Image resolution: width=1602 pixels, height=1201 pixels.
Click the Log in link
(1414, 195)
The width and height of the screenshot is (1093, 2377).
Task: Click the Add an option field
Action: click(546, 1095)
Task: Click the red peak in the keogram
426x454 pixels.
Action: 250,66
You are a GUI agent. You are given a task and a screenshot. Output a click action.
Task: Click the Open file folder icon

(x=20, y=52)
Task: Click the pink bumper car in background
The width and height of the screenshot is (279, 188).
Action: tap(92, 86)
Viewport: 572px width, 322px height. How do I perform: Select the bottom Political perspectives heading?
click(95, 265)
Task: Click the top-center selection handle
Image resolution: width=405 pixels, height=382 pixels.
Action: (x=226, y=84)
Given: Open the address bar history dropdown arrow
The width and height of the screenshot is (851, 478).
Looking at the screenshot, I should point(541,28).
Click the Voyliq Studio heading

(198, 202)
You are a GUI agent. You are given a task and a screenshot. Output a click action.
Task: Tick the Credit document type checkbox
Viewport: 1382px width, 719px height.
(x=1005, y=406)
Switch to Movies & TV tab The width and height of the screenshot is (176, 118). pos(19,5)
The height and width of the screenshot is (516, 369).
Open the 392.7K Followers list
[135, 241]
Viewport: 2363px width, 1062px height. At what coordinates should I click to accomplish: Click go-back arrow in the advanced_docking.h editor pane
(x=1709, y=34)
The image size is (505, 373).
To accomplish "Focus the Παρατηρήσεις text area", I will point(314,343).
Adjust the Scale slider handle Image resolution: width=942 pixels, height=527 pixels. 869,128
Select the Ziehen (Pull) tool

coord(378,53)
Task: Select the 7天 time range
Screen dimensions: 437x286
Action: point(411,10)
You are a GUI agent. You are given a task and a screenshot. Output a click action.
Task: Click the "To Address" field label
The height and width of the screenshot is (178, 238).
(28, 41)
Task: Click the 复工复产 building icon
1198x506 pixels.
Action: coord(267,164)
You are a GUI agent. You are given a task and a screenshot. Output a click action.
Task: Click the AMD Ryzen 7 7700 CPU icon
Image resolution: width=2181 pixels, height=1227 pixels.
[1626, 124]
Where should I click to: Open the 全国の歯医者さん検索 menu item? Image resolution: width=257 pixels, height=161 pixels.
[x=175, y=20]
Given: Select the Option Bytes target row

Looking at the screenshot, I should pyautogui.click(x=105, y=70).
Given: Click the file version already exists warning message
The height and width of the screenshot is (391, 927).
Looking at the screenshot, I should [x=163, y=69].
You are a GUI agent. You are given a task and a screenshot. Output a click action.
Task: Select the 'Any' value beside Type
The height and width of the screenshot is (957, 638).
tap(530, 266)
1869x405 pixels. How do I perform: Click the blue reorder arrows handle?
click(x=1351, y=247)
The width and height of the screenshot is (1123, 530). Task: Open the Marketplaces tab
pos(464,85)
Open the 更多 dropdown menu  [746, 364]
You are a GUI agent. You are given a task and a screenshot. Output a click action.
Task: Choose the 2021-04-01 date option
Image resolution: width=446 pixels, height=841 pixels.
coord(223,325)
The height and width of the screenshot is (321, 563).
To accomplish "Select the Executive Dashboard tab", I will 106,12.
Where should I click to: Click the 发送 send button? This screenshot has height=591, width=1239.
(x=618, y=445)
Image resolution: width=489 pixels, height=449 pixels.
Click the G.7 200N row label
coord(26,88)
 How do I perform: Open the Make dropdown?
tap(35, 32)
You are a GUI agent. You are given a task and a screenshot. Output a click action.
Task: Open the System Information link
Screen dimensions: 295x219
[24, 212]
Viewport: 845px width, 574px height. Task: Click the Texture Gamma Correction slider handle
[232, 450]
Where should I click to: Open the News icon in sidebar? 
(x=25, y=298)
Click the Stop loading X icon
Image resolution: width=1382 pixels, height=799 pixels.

----------------------------------------

#### WHAT IS NEEDED:
Rewrite the items starting at the line containing "Viewport: 845px width, 574px" and ending at the last of the items, substituting "slider thumb" for "slider handle" and changing nothing else.

#### RESPONSE TO THIS TASK:
Viewport: 845px width, 574px height. Task: Click the Texture Gamma Correction slider thumb
[232, 450]
Where should I click to: Open the News icon in sidebar? 
(x=25, y=298)
Click the Stop loading X icon
Image resolution: width=1382 pixels, height=799 pixels.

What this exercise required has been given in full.